Chief Executive Officer Compensation and Stock Options

     George D. Johnson, Jr. founded the Company in January 1995 and has been its
Chief Executive Officer since that time. Mr. Johnson's annual compensation was
determined using the same criteria that we used to determine compensation levels
for other corporate officers and was based on our assessment of Mr. Johnson's
overall performance and on information regarding awards made by similar
companies. We believe that Mr. Johnson's experience, dedication, and knowledge
have been of vital importance to the successful and ongoing growth of the
administration and operations of the Company. We did not assign any specific
weighting to these factors. In our view, Mr. Johnson's 2001 compensation package
reflected an appropriate balance of (1) the Company's performance in 2001, (2)
Mr. Johnson's own performance level, and (3) competitive standards. The Company
does not pay Mr. Johnson any cash salary or bonus but rather compensates him
exclusively through stock option grants. We believe that tying Mr. Johnson's
remuneration to the performance of the Company's Common Stock will motivate Mr.
Johnson to maximize stockholder value and is consistent with our policy of
compensating the Company's senior executives, like Messrs. Huizenga and Johnson,
primarily through annual stock option grants.

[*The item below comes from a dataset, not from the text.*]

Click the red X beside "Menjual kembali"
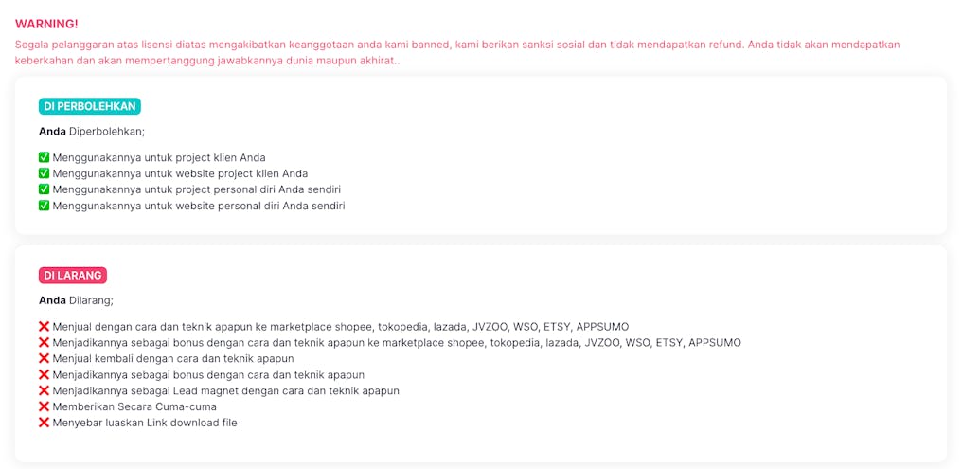This screenshot has width=962, height=469. [44, 358]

     For 2001, we granted Messrs. Huizenga, Johnson, Brannon, and Moxley options
to purchase 312,000, 625,000, 275,000, and 50,000 shares of Common Stock,
respectively, at an exercise price of $13.035 per share.

                                                  By the Compensation Committee:
                                                     Donald F. Flynn
                                                    John J. Melk

                                       10



                                PERFORMANCE GRAPH

     The following graph compares the percentage change in the cumulative total
returns on the Common Stock, the Dow Jones Lodging Index, and the Standard &
Poor's 500 Index (assuming dividend reinvestment, except in our case because we
have never paid cash dividends on the Common Stock) for the period beginning on
December 31, 1996 and ending on December 31, 2001 (which was the last day of our
2001 fiscal year).

                         Comparison of Cumulative Return
                   vs. Dow Jones Lodging and S&P 500 Indices *


                                     [GRAPH]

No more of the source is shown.